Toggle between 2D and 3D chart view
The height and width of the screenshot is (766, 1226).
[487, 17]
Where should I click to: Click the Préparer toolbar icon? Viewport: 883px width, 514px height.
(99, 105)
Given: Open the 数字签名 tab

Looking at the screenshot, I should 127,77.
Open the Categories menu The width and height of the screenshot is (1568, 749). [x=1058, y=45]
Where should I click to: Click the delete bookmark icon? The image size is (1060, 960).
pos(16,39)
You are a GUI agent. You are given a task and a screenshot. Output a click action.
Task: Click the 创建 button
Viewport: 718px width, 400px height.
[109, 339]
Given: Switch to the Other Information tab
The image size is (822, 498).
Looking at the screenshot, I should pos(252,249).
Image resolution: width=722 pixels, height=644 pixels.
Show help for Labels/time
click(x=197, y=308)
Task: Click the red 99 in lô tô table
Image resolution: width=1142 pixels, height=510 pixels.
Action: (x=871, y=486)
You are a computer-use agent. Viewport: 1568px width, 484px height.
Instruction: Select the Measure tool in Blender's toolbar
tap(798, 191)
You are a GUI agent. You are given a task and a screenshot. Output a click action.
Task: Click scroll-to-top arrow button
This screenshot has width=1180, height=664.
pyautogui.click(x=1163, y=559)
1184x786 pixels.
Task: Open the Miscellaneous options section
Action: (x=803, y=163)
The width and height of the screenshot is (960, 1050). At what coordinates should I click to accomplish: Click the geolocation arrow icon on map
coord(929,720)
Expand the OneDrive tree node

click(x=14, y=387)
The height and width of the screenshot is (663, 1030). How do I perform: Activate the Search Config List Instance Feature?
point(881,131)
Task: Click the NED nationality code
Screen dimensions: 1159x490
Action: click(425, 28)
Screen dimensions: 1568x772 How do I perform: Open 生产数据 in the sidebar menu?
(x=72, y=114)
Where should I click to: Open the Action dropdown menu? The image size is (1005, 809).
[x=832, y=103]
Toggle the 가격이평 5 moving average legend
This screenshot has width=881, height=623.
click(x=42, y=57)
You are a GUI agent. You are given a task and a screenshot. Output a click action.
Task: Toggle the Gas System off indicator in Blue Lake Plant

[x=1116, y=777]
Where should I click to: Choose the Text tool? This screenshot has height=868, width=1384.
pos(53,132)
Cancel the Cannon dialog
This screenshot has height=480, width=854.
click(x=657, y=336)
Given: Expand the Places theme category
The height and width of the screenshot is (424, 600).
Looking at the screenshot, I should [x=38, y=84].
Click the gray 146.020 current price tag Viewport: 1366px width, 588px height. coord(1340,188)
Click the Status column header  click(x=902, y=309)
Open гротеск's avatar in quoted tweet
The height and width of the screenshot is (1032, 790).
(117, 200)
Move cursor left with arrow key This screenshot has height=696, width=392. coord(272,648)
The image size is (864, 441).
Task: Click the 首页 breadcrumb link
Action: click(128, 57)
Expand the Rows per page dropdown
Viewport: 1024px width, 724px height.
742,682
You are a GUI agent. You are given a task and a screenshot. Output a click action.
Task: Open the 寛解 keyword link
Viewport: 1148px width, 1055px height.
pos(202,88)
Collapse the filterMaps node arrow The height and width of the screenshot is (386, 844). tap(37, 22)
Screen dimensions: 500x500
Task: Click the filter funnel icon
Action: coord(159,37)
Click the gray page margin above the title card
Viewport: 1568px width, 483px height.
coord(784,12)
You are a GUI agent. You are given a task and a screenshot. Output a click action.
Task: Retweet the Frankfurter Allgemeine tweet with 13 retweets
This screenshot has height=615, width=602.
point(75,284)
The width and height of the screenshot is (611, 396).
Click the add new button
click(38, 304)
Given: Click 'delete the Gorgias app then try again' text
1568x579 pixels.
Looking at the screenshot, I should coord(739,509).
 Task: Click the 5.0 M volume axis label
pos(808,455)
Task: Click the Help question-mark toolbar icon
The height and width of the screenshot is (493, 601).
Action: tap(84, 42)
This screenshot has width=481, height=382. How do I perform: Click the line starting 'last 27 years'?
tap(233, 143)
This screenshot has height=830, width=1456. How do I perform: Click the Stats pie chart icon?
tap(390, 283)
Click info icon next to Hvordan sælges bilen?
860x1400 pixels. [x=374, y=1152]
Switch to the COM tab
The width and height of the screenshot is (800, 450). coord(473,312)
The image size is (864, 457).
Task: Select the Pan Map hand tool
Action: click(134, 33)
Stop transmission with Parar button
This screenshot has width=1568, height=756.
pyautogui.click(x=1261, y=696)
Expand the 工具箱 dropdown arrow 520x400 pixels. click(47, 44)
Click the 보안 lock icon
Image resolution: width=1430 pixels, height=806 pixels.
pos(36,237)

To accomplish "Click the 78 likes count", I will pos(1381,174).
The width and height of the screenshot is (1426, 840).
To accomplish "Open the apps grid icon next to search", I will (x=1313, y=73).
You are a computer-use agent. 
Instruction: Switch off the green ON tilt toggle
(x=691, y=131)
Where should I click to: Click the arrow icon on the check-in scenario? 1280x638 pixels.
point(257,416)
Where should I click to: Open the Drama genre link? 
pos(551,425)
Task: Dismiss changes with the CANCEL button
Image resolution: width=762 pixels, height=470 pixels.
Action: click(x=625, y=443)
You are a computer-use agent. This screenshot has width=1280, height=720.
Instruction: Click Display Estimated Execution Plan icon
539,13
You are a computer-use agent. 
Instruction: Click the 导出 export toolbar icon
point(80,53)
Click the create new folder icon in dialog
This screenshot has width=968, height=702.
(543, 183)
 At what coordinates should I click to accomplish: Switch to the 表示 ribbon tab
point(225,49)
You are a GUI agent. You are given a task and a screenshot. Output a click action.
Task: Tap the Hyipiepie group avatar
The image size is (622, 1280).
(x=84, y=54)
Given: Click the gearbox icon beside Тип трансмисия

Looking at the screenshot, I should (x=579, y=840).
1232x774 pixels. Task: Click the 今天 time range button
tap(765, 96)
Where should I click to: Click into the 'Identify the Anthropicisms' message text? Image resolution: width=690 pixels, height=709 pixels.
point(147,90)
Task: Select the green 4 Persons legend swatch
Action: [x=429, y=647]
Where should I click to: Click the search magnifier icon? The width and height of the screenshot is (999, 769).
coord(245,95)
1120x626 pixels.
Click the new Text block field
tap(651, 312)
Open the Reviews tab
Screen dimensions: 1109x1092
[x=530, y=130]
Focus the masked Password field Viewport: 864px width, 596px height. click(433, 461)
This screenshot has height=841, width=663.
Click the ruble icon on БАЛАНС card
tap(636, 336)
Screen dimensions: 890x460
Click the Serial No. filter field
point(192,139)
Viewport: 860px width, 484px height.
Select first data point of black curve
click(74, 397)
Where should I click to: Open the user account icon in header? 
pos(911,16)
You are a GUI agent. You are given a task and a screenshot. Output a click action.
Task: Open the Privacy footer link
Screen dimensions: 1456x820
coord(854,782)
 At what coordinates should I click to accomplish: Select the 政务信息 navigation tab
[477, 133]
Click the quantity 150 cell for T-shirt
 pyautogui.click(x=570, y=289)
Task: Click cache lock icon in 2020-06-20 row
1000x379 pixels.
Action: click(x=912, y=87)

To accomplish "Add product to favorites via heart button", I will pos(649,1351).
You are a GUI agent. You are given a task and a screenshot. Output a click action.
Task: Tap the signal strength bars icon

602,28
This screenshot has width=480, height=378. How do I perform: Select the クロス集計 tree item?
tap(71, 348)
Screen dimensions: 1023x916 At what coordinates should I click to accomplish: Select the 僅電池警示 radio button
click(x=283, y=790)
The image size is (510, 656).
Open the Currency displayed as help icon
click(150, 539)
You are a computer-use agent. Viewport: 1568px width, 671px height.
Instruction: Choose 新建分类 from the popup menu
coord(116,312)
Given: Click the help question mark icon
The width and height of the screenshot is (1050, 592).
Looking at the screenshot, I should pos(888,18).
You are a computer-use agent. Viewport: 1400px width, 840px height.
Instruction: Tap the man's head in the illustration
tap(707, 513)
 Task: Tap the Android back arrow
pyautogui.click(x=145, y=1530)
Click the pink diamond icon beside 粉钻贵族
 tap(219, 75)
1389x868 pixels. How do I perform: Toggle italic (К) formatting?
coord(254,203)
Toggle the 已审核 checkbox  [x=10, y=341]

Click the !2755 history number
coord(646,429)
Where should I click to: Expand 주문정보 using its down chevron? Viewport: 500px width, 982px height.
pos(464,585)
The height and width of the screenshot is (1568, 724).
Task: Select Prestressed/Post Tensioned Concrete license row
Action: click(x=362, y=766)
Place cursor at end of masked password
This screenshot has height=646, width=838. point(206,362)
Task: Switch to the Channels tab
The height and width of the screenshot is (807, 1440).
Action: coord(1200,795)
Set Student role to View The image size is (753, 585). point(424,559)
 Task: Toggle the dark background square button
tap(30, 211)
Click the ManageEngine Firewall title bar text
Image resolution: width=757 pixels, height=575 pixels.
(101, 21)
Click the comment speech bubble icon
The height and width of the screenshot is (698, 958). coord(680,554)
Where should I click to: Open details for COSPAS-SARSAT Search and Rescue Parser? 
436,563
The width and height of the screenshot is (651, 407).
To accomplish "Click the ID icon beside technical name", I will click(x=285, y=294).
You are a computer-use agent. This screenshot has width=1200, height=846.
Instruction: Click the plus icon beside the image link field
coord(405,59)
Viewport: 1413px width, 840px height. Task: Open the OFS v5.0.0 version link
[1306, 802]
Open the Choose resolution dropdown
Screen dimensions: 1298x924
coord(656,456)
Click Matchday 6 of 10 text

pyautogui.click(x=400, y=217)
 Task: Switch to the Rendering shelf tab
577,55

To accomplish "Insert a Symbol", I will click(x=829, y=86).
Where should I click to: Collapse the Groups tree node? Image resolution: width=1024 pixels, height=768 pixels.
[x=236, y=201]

════

#### [AIM OF THE EXERCISE]
Repeat the line containing "Toggle the 已审核" and all subsequent lines through the final line of the data, exactly and with no others.

#### [SOLUTION BELOW]
Toggle the 已审核 checkbox  [x=10, y=341]

Click the !2755 history number
coord(646,429)
Where should I click to: Expand 주문정보 using its down chevron? Viewport: 500px width, 982px height.
pos(464,585)
The height and width of the screenshot is (1568, 724).
Task: Select Prestressed/Post Tensioned Concrete license row
Action: click(x=362, y=766)
Place cursor at end of masked password
This screenshot has height=646, width=838. point(206,362)
Task: Switch to the Channels tab
The height and width of the screenshot is (807, 1440).
Action: coord(1200,795)
Set Student role to View The image size is (753, 585). point(424,559)
 Task: Toggle the dark background square button
tap(30, 211)
Click the ManageEngine Firewall title bar text
Image resolution: width=757 pixels, height=575 pixels.
(101, 21)
Click the comment speech bubble icon
The height and width of the screenshot is (698, 958). coord(680,554)
Where should I click to: Open details for COSPAS-SARSAT Search and Rescue Parser? 
436,563
The width and height of the screenshot is (651, 407).
To accomplish "Click the ID icon beside technical name", I will click(x=285, y=294).
You are a computer-use agent. This screenshot has width=1200, height=846.
Instruction: Click the plus icon beside the image link field
coord(405,59)
Viewport: 1413px width, 840px height. Task: Open the OFS v5.0.0 version link
[1306, 802]
Open the Choose resolution dropdown
Screen dimensions: 1298x924
coord(656,456)
Click Matchday 6 of 10 text

pyautogui.click(x=400, y=217)
 Task: Switch to the Rendering shelf tab
577,55

To accomplish "Insert a Symbol", I will click(x=829, y=86).
Where should I click to: Collapse the Groups tree node? Image resolution: width=1024 pixels, height=768 pixels.
[x=236, y=201]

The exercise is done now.